## TEXT EXCERPT
• • • • •
Don't do it.  Allow different styles for different platforms.  (Just in case
someone out there isn't reading carefully, don't send me email about the case
of common code that is designed to be used/ported to several platforms, since
that code wouldn't be platform-specific, so the above "allow different styles"
guideline doesn't even apply.)

Okay, one more.  Really.  Don't fight the coding styles used by automatically
generated code (e.g., by tools that generate code).  Some people treat coding
standards with religious zeal, and they try to get tools to generate code in
their local style.  Forget it: if a tool generates code in a different style,
don't worry about it.  Remember money and time?!? This whole coding standard
thing was supposed to save money and time; don't turn it into a "money pit."

==============================================================================

[26.12] Are there any other sources of coding standards? [UPDATED!]

[Recently added several new links and updated numerous changed URLs thanks to
John Vorwald (in 4/02).]

Yep, there are several.

Here are a few sources that you might be able to use as starting points for
developing your organization's coding standards (in random order):
 * cdfsga.fnal.gov/computing/coding_guidelines/CodingGuidelines.html
 * www.nfra.nl/~seg/cppStdDoc.html
 * www.cs.umd.edu/users/cml/resources/cstyle
 * www.cs.rice.edu/~dwallach/CPlusPlusStyle.html
 * cpptips.hyperformix.com/conventions/cppconventions_1.html
 * www.objectmentor.com/resources/articles/naming.htm
 * www.arcticlabs.com/codingstandards/
 * www.possibility.com/cpp/CppCodingStandard.html
 * www.cs.umd.edu/users/cml/cstyle/Wildfire-C++Style.html
 * The Ellemtel coding guidelines are available at
   - www.cs.umd.edu/users/cml/cstyle/Ellemtel-rules.html
   - www.doc.ic.ac.uk/lab/cplus/c++.rules/
   - www.mgl.co.uk/people/kirit/cpprules.html

Note: I do NOT warrant or endorse these URLs and/or their contents.  They are
listed as a public service only.  I haven't checked their details, so I don't
know if they'll help you or hurt you.  Caveat emptor.

==============================================================================

[26.13] Should I use "unusual" syntax? [NEW!]

[Recently created (in 4/02).]

Only when there is a compelling reason to do so.  In other words, only when
there is no "normal" syntax that will produce the same end-result.

Software decisions should be made based on money.  Unless you're in an ivory
tower somewhere, when you do something that increases costs, increases risks,
increases time, or, in a constrained environment, increases the product's
space/speed costs, you've done something "bad." In your mind you should
translate all these things into money.

Because of this pragmatic, money-oriented view of software, programmers should
avoid non-mainstream syntax whenever there exists a "normal" syntax that would
be equivalent.  If a programmer does something obscure, other programmers are
confused; that costs money.  These other programmers will probably introduce
bugs (costs money), take longer to maintain the thing (money), have a harder
time changing it (missing market windows = money), have a harder time
optimizing it (in a constrained environment, somebody will have to spend money
for more memory, a faster CPU, and/or a bigger battery), and perhaps have angry
customers (money).  It's a risk-reward thing: using abnormal syntax carries a
risk, but when an equivalent, "normal" syntax would do the same thing, there is
no "reward" to ameliorate that risk.
• • • • •
## MATERIAL PROVIDED
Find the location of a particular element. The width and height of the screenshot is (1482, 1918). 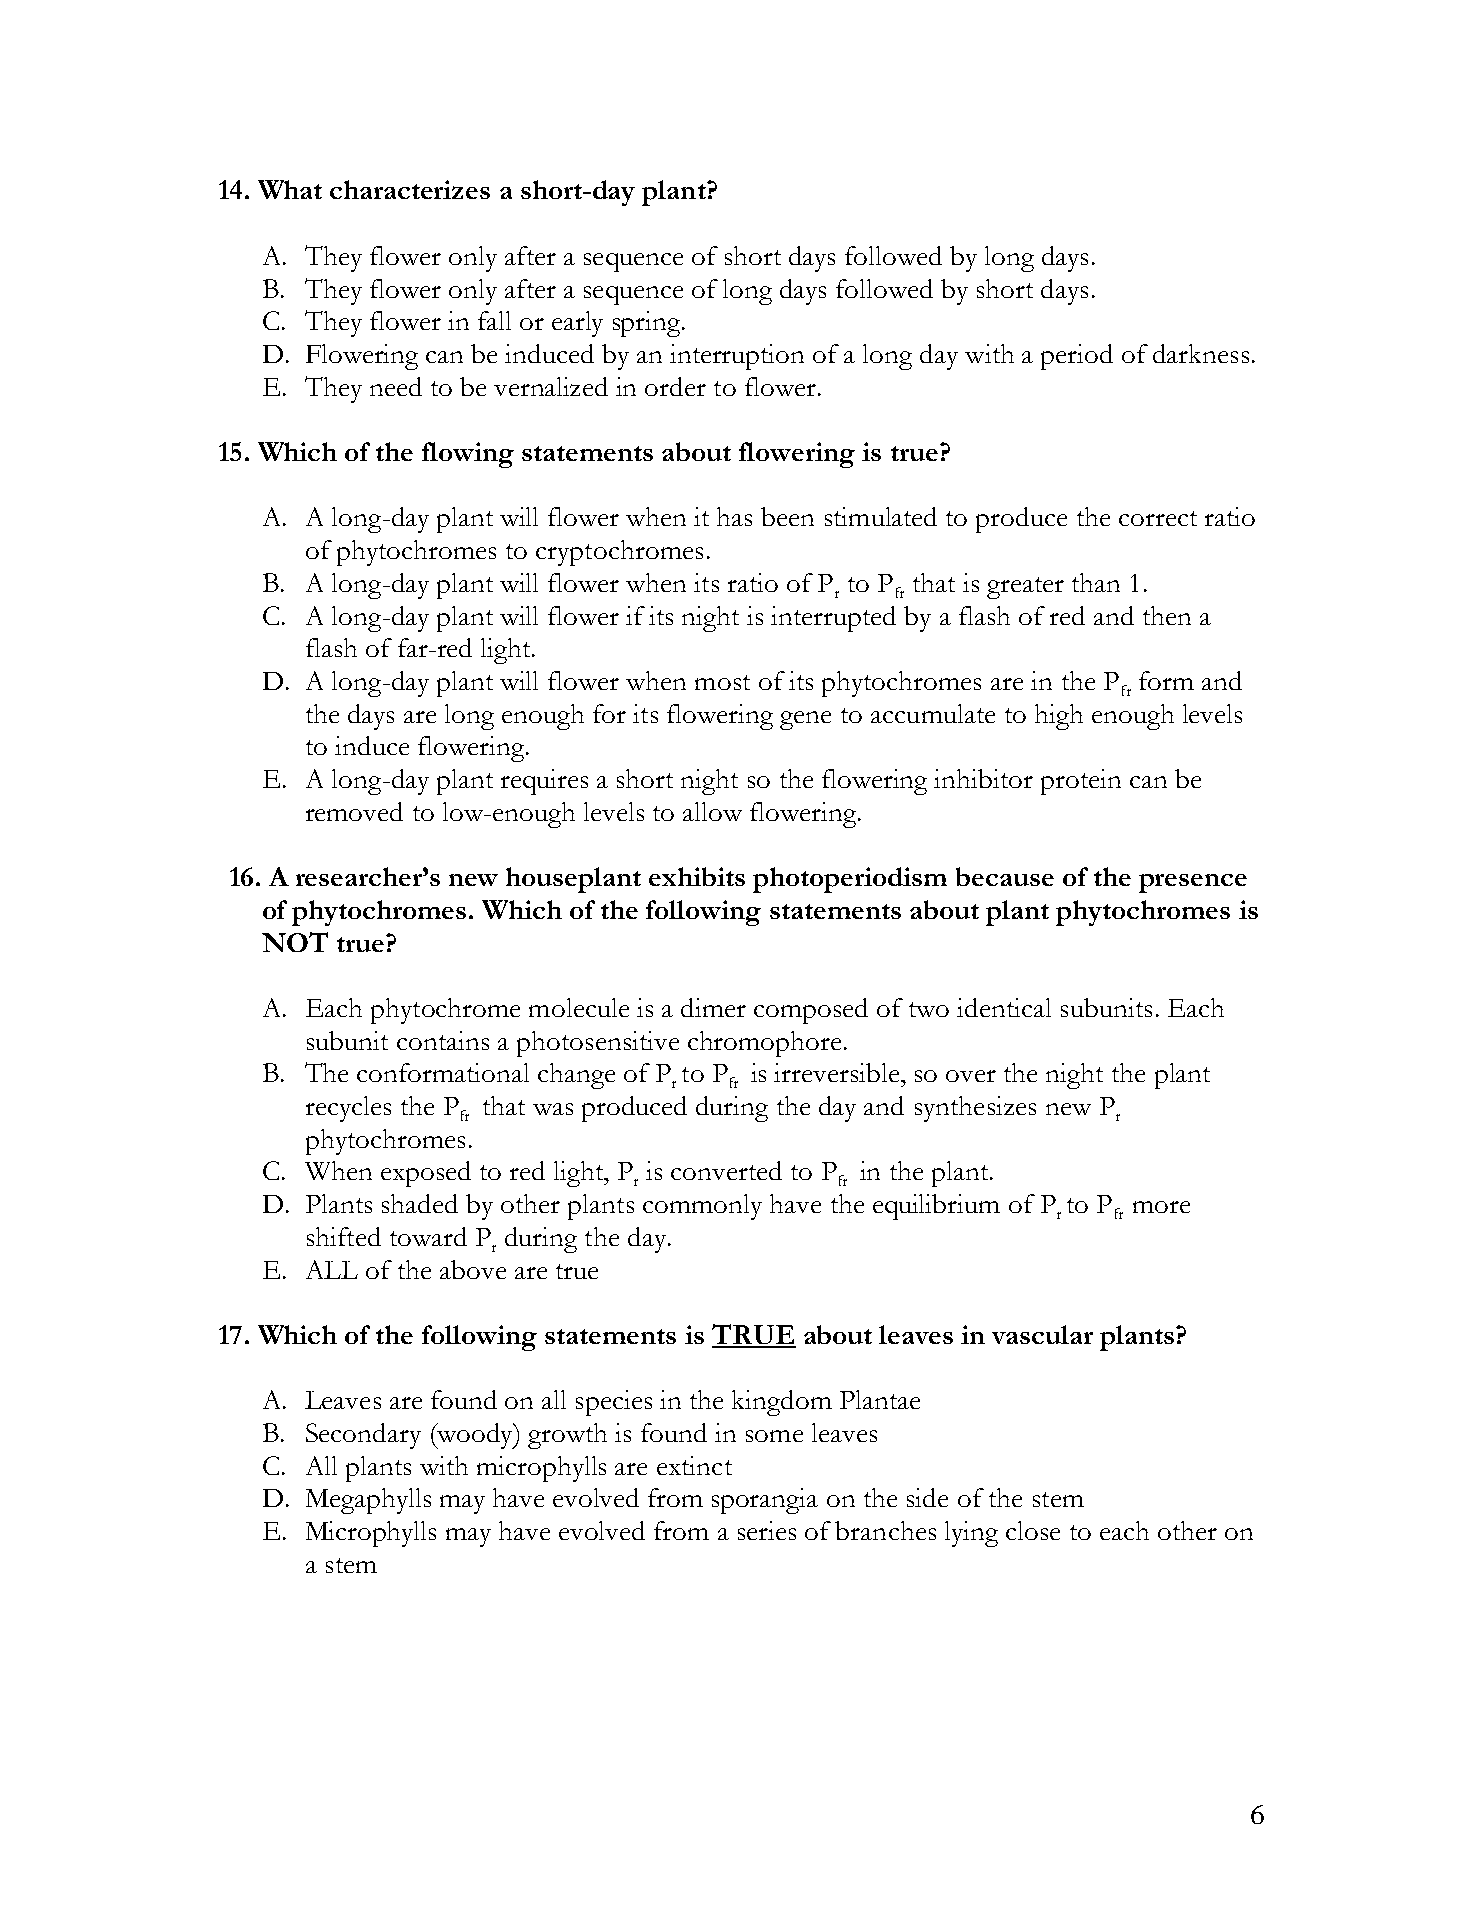

spring is located at coordinates (648, 324).
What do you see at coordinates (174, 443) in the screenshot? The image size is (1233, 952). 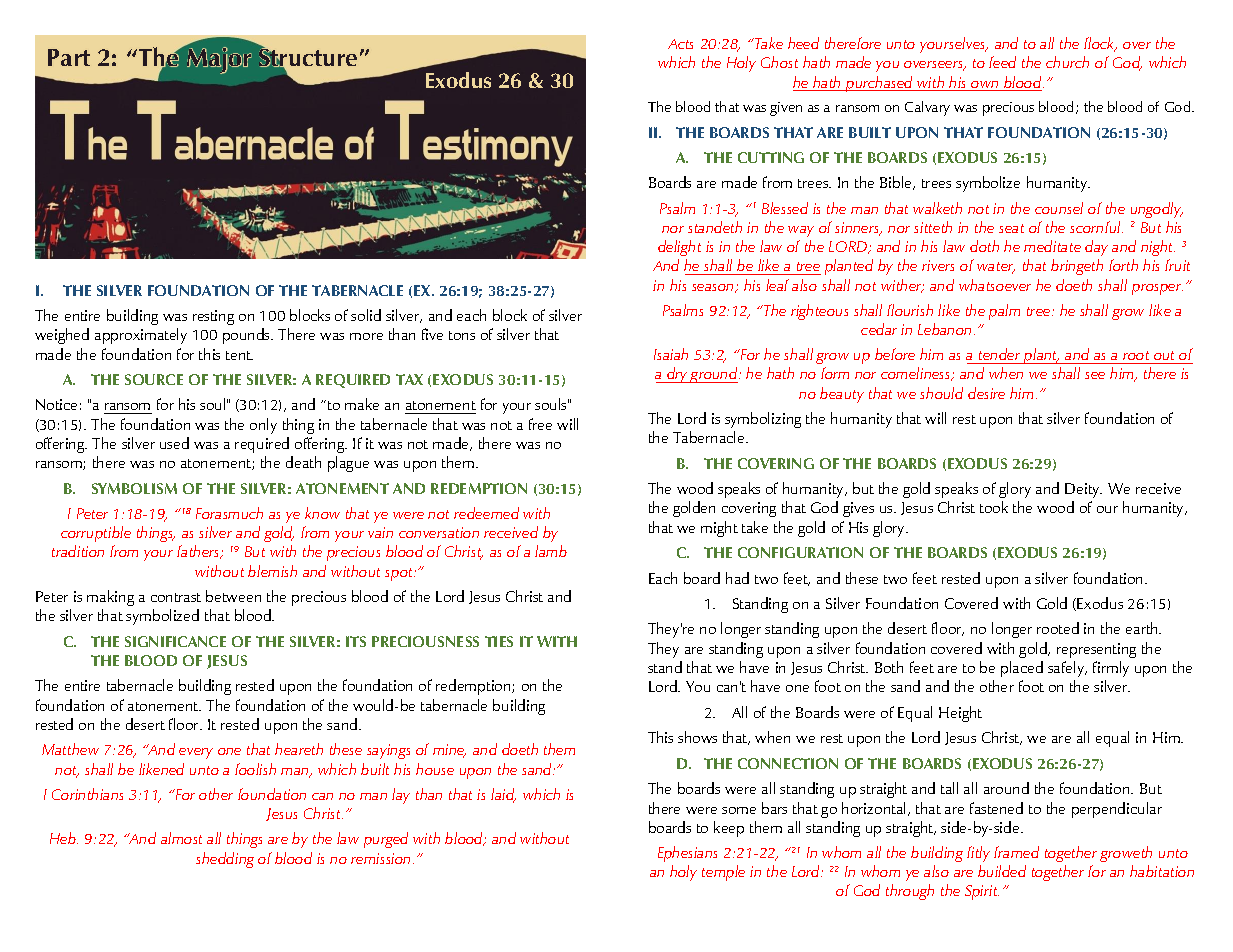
• • • • •
## EXERCISE INSTRUCTIONS
(a) Answer these questions about the coding standards text above, one line each, marked as the questions are:
(i) Who is credited with the new links and updated URLs in the section on other sources of coding standards?
(ii) What does the text say to do if a tool generates code in a different style?
(iii) According to the text, when should "unusual" syntax be used?
(b) Please summarize the coding standards text above in two sentences.
(c) Rewrite the paragraph beginning "Because of this pragmatic, money-oriented view" from the coding standards text as a bulleted list that keeps its main facts.

## WRITTEN RESPONSES
(a)
(i) John Vorwald.
(ii) Don't worry about it.
(iii) Only when there is a compelling reason, meaning no "normal" syntax will produce the same end-result.

(b) The text advises allowing different styles for different platforms, not fighting the style of automatically generated code, and it lists several unendorsed web sources that could serve as starting points for an organization's coding standards. It also argues that software decisions should be based on money, so programmers should avoid unusual syntax unless no equivalent "normal" syntax exists.

(c)
- Programmers should avoid non-mainstream syntax whenever an equivalent "normal" syntax exists.
- Obscure code confuses other programmers, which costs money.
- Those programmers will probably introduce bugs, take longer to maintain the code, and have a harder time changing it, which risks missing market windows.
- They will also have a harder time optimizing it, so in a constrained environment someone may have to pay for more memory, a faster CPU, or a bigger battery.
- Angry customers may result, which also costs money.
- Abnormal syntax carries risk, and when an equivalent normal syntax would do the same thing, no reward offsets that risk.